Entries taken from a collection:
----------------------------------------
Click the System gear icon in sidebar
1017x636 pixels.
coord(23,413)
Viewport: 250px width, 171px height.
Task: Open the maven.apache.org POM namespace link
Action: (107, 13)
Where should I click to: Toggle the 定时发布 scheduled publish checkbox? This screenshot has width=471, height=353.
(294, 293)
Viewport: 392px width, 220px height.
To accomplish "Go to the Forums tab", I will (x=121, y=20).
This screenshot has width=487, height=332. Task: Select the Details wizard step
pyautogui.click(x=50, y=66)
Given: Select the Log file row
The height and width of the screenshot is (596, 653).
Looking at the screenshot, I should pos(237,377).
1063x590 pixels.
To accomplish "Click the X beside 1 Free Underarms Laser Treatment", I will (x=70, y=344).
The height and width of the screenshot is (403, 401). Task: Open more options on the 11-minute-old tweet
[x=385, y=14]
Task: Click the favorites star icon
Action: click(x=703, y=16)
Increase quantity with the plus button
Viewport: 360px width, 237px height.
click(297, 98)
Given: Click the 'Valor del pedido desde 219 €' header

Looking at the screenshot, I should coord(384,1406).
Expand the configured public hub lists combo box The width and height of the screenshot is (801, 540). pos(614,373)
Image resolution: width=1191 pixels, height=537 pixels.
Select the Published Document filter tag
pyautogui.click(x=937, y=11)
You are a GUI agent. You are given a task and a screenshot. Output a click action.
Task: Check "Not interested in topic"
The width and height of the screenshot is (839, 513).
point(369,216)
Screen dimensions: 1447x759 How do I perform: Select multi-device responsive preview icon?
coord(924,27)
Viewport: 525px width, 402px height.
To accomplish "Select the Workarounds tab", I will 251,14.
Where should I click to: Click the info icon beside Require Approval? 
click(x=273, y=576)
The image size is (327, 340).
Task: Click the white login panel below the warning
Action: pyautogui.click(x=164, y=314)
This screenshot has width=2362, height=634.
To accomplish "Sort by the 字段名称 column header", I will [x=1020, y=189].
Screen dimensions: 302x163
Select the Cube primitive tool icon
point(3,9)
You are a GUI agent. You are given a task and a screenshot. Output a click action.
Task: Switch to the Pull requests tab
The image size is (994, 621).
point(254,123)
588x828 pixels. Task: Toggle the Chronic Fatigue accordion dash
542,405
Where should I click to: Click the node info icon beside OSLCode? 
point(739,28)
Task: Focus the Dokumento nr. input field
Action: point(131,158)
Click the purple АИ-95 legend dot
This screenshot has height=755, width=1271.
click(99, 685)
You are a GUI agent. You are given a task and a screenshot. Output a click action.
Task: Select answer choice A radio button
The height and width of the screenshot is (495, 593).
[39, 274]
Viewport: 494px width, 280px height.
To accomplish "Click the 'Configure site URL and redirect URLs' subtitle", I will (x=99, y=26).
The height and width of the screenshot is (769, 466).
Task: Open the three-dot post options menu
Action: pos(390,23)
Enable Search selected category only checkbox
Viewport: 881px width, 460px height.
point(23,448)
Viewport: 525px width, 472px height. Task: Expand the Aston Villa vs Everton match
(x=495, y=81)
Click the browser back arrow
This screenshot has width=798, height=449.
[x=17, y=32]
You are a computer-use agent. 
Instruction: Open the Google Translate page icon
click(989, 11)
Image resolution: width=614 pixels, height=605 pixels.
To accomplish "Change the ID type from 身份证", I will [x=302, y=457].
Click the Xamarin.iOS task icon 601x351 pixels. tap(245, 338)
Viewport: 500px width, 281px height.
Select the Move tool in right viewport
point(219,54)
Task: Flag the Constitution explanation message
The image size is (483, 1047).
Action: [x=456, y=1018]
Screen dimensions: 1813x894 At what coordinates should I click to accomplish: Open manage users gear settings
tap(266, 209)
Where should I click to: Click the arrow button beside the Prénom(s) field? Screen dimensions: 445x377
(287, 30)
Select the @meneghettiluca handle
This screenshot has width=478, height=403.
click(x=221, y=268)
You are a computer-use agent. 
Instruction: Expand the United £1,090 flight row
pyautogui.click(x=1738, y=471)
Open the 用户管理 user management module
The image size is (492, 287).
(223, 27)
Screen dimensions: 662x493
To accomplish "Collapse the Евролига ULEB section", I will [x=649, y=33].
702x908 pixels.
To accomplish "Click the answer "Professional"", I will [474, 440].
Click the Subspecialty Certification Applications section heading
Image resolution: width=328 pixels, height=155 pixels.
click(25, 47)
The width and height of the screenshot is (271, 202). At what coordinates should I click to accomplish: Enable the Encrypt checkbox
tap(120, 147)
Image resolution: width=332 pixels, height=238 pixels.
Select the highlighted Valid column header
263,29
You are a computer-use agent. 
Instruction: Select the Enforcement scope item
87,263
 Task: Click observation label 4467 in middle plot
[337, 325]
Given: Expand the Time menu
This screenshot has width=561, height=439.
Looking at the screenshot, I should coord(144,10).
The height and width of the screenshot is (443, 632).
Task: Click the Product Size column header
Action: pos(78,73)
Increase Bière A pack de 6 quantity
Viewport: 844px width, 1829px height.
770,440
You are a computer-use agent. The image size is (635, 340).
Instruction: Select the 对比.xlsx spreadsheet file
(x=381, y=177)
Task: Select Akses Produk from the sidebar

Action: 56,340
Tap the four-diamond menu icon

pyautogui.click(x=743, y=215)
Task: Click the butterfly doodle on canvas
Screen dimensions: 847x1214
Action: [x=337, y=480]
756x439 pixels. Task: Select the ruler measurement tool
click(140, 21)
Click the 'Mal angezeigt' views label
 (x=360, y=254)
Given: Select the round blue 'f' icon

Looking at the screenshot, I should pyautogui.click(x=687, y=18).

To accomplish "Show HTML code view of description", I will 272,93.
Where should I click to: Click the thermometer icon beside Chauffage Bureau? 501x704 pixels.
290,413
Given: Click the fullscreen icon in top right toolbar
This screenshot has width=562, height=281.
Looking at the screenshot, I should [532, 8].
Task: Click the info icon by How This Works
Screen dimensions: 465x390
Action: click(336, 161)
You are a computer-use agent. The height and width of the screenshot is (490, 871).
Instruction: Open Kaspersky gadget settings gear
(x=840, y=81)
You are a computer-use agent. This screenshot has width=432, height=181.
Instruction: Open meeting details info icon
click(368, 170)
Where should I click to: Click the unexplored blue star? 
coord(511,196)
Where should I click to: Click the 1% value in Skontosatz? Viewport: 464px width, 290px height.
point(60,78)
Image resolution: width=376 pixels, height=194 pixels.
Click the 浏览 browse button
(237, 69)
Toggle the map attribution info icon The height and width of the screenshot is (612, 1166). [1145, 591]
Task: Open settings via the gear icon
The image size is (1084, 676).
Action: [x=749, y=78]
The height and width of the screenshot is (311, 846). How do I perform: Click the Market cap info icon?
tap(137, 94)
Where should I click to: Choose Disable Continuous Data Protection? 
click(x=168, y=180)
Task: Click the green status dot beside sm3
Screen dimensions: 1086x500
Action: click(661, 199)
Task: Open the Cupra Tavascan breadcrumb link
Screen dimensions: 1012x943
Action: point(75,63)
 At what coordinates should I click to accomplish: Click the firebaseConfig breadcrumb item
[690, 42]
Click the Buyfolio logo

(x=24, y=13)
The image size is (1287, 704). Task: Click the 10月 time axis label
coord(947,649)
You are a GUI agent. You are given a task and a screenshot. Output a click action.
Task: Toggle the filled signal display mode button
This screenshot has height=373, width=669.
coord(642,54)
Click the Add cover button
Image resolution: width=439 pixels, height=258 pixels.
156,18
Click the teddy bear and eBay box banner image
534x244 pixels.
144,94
----------------------------------------
**INSTRUCTIONS FOR THE TASK**
Word for word, write out the data.

**WRITTEN ANSWER**
Click the System gear icon in sidebar
1017x636 pixels.
coord(23,413)
Viewport: 250px width, 171px height.
Task: Open the maven.apache.org POM namespace link
Action: (107, 13)
Where should I click to: Toggle the 定时发布 scheduled publish checkbox? This screenshot has width=471, height=353.
(294, 293)
Viewport: 392px width, 220px height.
To accomplish "Go to the Forums tab", I will (x=121, y=20).
This screenshot has width=487, height=332. Task: Select the Details wizard step
pyautogui.click(x=50, y=66)
Given: Select the Log file row
The height and width of the screenshot is (596, 653).
Looking at the screenshot, I should pos(237,377).
1063x590 pixels.
To accomplish "Click the X beside 1 Free Underarms Laser Treatment", I will (x=70, y=344).
The height and width of the screenshot is (403, 401). Task: Open more options on the 11-minute-old tweet
[x=385, y=14]
Task: Click the favorites star icon
Action: click(x=703, y=16)
Increase quantity with the plus button
Viewport: 360px width, 237px height.
click(297, 98)
Given: Click the 'Valor del pedido desde 219 €' header

Looking at the screenshot, I should coord(384,1406).
Expand the configured public hub lists combo box The width and height of the screenshot is (801, 540). pos(614,373)
Image resolution: width=1191 pixels, height=537 pixels.
Select the Published Document filter tag
pyautogui.click(x=937, y=11)
You are a GUI agent. You are given a task and a screenshot. Output a click action.
Task: Check "Not interested in topic"
The width and height of the screenshot is (839, 513).
point(369,216)
Screen dimensions: 1447x759 How do I perform: Select multi-device responsive preview icon?
coord(924,27)
Viewport: 525px width, 402px height.
To accomplish "Select the Workarounds tab", I will 251,14.
Where should I click to: Click the info icon beside Require Approval? 
click(x=273, y=576)
The image size is (327, 340).
Task: Click the white login panel below the warning
Action: pyautogui.click(x=164, y=314)
This screenshot has width=2362, height=634.
To accomplish "Sort by the 字段名称 column header", I will [x=1020, y=189].
Screen dimensions: 302x163
Select the Cube primitive tool icon
point(3,9)
You are a GUI agent. You are given a task and a screenshot. Output a click action.
Task: Switch to the Pull requests tab
The image size is (994, 621).
point(254,123)
588x828 pixels. Task: Toggle the Chronic Fatigue accordion dash
542,405
Where should I click to: Click the node info icon beside OSLCode? 
point(739,28)
Task: Focus the Dokumento nr. input field
Action: point(131,158)
Click the purple АИ-95 legend dot
This screenshot has height=755, width=1271.
click(99, 685)
You are a GUI agent. You are given a task and a screenshot. Output a click action.
Task: Select answer choice A radio button
The height and width of the screenshot is (495, 593).
[39, 274]
Viewport: 494px width, 280px height.
To accomplish "Click the 'Configure site URL and redirect URLs' subtitle", I will (x=99, y=26).
The height and width of the screenshot is (769, 466).
Task: Open the three-dot post options menu
Action: pos(390,23)
Enable Search selected category only checkbox
Viewport: 881px width, 460px height.
point(23,448)
Viewport: 525px width, 472px height. Task: Expand the Aston Villa vs Everton match
(x=495, y=81)
Click the browser back arrow
This screenshot has width=798, height=449.
[x=17, y=32]
You are a computer-use agent. 
Instruction: Open the Google Translate page icon
click(989, 11)
Image resolution: width=614 pixels, height=605 pixels.
To accomplish "Change the ID type from 身份证", I will [x=302, y=457].
Click the Xamarin.iOS task icon 601x351 pixels. tap(245, 338)
Viewport: 500px width, 281px height.
Select the Move tool in right viewport
point(219,54)
Task: Flag the Constitution explanation message
The image size is (483, 1047).
Action: [x=456, y=1018]
Screen dimensions: 1813x894 At what coordinates should I click to accomplish: Open manage users gear settings
tap(266, 209)
Where should I click to: Click the arrow button beside the Prénom(s) field? Screen dimensions: 445x377
(287, 30)
Select the @meneghettiluca handle
This screenshot has width=478, height=403.
click(x=221, y=268)
You are a computer-use agent. 
Instruction: Expand the United £1,090 flight row
pyautogui.click(x=1738, y=471)
Open the 用户管理 user management module
The image size is (492, 287).
(223, 27)
Screen dimensions: 662x493
To accomplish "Collapse the Евролига ULEB section", I will [x=649, y=33].
702x908 pixels.
To accomplish "Click the answer "Professional"", I will [474, 440].
Click the Subspecialty Certification Applications section heading
Image resolution: width=328 pixels, height=155 pixels.
click(25, 47)
The width and height of the screenshot is (271, 202). At what coordinates should I click to accomplish: Enable the Encrypt checkbox
tap(120, 147)
Image resolution: width=332 pixels, height=238 pixels.
Select the highlighted Valid column header
263,29
You are a computer-use agent. 
Instruction: Select the Enforcement scope item
87,263
 Task: Click observation label 4467 in middle plot
[337, 325]
Given: Expand the Time menu
This screenshot has width=561, height=439.
Looking at the screenshot, I should coord(144,10).
The height and width of the screenshot is (443, 632).
Task: Click the Product Size column header
Action: pos(78,73)
Increase Bière A pack de 6 quantity
Viewport: 844px width, 1829px height.
770,440
You are a computer-use agent. The image size is (635, 340).
Instruction: Select the 对比.xlsx spreadsheet file
(x=381, y=177)
Task: Select Akses Produk from the sidebar

Action: 56,340
Tap the four-diamond menu icon

pyautogui.click(x=743, y=215)
Task: Click the butterfly doodle on canvas
Screen dimensions: 847x1214
Action: [x=337, y=480]
756x439 pixels. Task: Select the ruler measurement tool
click(140, 21)
Click the 'Mal angezeigt' views label
 (x=360, y=254)
Given: Select the round blue 'f' icon

Looking at the screenshot, I should pyautogui.click(x=687, y=18).

To accomplish "Show HTML code view of description", I will 272,93.
Where should I click to: Click the thermometer icon beside Chauffage Bureau? 501x704 pixels.
290,413
Given: Click the fullscreen icon in top right toolbar
This screenshot has width=562, height=281.
Looking at the screenshot, I should [532, 8].
Task: Click the info icon by How This Works
Screen dimensions: 465x390
Action: click(336, 161)
You are a computer-use agent. The height and width of the screenshot is (490, 871).
Instruction: Open Kaspersky gadget settings gear
(x=840, y=81)
You are a computer-use agent. This screenshot has width=432, height=181.
Instruction: Open meeting details info icon
click(368, 170)
Where should I click to: Click the unexplored blue star? 
coord(511,196)
Where should I click to: Click the 1% value in Skontosatz? Viewport: 464px width, 290px height.
point(60,78)
Image resolution: width=376 pixels, height=194 pixels.
Click the 浏览 browse button
(237, 69)
Toggle the map attribution info icon The height and width of the screenshot is (612, 1166). [1145, 591]
Task: Open settings via the gear icon
The image size is (1084, 676).
Action: [x=749, y=78]
The height and width of the screenshot is (311, 846). How do I perform: Click the Market cap info icon?
tap(137, 94)
Where should I click to: Choose Disable Continuous Data Protection? 
click(x=168, y=180)
Task: Click the green status dot beside sm3
Screen dimensions: 1086x500
Action: click(661, 199)
Task: Open the Cupra Tavascan breadcrumb link
Screen dimensions: 1012x943
Action: point(75,63)
 At what coordinates should I click to accomplish: Click the firebaseConfig breadcrumb item
[690, 42]
Click the Buyfolio logo

(x=24, y=13)
The image size is (1287, 704). Task: Click the 10月 time axis label
coord(947,649)
You are a GUI agent. You are given a task and a screenshot. Output a click action.
Task: Toggle the filled signal display mode button
This screenshot has height=373, width=669.
coord(642,54)
Click the Add cover button
Image resolution: width=439 pixels, height=258 pixels.
156,18
Click the teddy bear and eBay box banner image
534x244 pixels.
144,94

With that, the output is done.